Exercise requirements ▸
In full and unaltered, output the records below.

(Records from a collection)
BEGIN
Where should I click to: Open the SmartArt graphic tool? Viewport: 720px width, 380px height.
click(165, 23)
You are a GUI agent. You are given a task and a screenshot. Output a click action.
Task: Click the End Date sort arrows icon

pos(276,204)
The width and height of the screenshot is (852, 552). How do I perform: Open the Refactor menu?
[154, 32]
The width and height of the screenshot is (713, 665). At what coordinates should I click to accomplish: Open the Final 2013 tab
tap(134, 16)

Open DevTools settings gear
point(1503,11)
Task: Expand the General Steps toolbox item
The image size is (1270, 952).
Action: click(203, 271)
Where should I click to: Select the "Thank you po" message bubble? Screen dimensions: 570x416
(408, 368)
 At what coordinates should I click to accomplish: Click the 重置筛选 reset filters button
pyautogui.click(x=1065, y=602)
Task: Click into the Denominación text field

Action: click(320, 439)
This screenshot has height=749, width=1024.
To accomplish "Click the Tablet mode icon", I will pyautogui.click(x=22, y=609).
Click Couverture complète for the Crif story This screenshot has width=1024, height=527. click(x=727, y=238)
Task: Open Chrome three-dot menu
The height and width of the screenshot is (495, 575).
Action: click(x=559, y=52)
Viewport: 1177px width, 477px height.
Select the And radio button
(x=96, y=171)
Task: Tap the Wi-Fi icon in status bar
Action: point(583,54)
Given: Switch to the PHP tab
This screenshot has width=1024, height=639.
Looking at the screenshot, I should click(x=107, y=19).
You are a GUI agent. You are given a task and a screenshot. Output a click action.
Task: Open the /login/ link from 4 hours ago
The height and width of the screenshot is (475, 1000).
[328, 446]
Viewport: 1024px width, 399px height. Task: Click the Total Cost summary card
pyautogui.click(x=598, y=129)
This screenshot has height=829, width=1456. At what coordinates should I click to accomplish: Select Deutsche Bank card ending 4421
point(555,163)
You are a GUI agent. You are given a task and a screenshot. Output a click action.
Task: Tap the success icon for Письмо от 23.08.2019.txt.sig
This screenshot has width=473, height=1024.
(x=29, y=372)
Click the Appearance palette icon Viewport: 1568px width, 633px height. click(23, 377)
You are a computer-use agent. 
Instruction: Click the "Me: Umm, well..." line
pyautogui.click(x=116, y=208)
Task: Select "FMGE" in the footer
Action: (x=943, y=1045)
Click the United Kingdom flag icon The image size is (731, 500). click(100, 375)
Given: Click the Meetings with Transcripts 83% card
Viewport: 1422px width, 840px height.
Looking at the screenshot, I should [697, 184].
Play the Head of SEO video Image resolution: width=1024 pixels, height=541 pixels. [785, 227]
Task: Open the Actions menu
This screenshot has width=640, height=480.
END
Result of this task ▸
Where should I click to: Open the SmartArt graphic tool? Viewport: 720px width, 380px height.
click(165, 23)
You are a GUI agent. You are given a task and a screenshot. Output a click action.
Task: Click the End Date sort arrows icon

pos(276,204)
The width and height of the screenshot is (852, 552). How do I perform: Open the Refactor menu?
[154, 32]
The width and height of the screenshot is (713, 665). At what coordinates should I click to accomplish: Open the Final 2013 tab
tap(134, 16)

Open DevTools settings gear
point(1503,11)
Task: Expand the General Steps toolbox item
The image size is (1270, 952).
Action: click(203, 271)
Where should I click to: Select the "Thank you po" message bubble? Screen dimensions: 570x416
(408, 368)
 At what coordinates should I click to accomplish: Click the 重置筛选 reset filters button
pyautogui.click(x=1065, y=602)
Task: Click into the Denominación text field

Action: click(320, 439)
This screenshot has height=749, width=1024.
To accomplish "Click the Tablet mode icon", I will pyautogui.click(x=22, y=609).
Click Couverture complète for the Crif story This screenshot has width=1024, height=527. click(x=727, y=238)
Task: Open Chrome three-dot menu
The height and width of the screenshot is (495, 575).
Action: click(x=559, y=52)
Viewport: 1177px width, 477px height.
Select the And radio button
(x=96, y=171)
Task: Tap the Wi-Fi icon in status bar
Action: point(583,54)
Given: Switch to the PHP tab
This screenshot has width=1024, height=639.
Looking at the screenshot, I should click(x=107, y=19).
You are a GUI agent. You are given a task and a screenshot. Output a click action.
Task: Open the /login/ link from 4 hours ago
The height and width of the screenshot is (475, 1000).
[328, 446]
Viewport: 1024px width, 399px height. Task: Click the Total Cost summary card
pyautogui.click(x=598, y=129)
This screenshot has height=829, width=1456. At what coordinates should I click to accomplish: Select Deutsche Bank card ending 4421
point(555,163)
You are a GUI agent. You are given a task and a screenshot. Output a click action.
Task: Tap the success icon for Письмо от 23.08.2019.txt.sig
This screenshot has width=473, height=1024.
(x=29, y=372)
Click the Appearance palette icon Viewport: 1568px width, 633px height. click(23, 377)
You are a computer-use agent. 
Instruction: Click the "Me: Umm, well..." line
pyautogui.click(x=116, y=208)
Task: Select "FMGE" in the footer
Action: (x=943, y=1045)
Click the United Kingdom flag icon The image size is (731, 500). click(100, 375)
Given: Click the Meetings with Transcripts 83% card
Viewport: 1422px width, 840px height.
Looking at the screenshot, I should [697, 184].
Play the Head of SEO video Image resolution: width=1024 pixels, height=541 pixels. [785, 227]
Task: Open the Actions menu
This screenshot has width=640, height=480.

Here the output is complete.